Joseph John "Bo" Orlando (born April 3, 1966) is a former American football safety. He played college football at West Virginia. He was drafted in the sixth round (157th overall) of the 1989 NFL draft by the Houston Oilers.

In his career, he also played for the San Diego Chargers, Cincinnati Bengals, and Pittsburgh Steelers.

High school career
Orlando played quarterback and defensive back at Berwick High School in Pennsylvania. He led his team to a 13–0 season during his senior year and a #1 ranking on the USA Today Top 25 in 1983.

College career
Orlando played quarterback in high school, but when the West Virginia Mountaineers recruited him, they moved him to strong-safety. He helped lead the Mountaineers to their undefeated 1988 season, and is one of the greatest defensive backs to play for West Virginia University.
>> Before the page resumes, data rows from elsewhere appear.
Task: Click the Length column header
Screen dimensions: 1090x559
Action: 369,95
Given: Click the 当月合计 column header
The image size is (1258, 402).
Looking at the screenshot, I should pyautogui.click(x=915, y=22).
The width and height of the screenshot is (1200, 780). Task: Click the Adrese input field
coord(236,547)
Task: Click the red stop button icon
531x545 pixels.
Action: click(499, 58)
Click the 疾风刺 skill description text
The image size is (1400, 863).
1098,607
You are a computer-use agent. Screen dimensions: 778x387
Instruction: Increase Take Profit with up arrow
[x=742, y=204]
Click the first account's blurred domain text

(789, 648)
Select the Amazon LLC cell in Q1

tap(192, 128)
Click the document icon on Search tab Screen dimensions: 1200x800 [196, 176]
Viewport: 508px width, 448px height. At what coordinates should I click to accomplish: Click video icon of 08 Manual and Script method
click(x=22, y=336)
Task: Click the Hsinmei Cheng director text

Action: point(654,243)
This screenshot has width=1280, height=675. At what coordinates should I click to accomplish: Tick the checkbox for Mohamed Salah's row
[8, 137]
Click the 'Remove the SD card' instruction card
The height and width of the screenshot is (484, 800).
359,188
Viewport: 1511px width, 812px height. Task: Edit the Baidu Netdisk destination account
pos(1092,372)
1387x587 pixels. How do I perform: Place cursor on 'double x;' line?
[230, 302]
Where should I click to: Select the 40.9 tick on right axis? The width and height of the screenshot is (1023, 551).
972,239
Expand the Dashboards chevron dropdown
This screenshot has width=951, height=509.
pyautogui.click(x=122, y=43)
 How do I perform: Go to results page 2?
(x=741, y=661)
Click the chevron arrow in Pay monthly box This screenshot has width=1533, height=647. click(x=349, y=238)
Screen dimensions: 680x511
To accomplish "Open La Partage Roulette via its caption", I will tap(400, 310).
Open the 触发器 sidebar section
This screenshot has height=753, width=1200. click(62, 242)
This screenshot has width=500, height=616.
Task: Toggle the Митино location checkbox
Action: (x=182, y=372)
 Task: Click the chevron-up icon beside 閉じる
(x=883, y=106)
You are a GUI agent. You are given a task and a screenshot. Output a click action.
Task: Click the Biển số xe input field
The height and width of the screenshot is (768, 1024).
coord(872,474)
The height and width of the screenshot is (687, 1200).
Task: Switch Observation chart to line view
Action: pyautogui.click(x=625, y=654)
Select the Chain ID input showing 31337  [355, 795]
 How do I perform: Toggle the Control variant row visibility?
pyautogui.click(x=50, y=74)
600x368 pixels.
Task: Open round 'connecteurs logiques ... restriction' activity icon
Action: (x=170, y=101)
In 1987 against East Carolina, Orlando had an interception that he returned 67 yards for a touchdown, which is the fifth longest interception return in school history.

Professional career
Orlando was selected 157th overall, sixth round in the 1989 NFL Draft by the Houston Oilers. He played five seasons with the Oilers, into 1994, recording seven interceptions and returning one for a touchdown. He then played one season with the Chargers, two with the Bengals, and his last season in 1998 with the Steelers.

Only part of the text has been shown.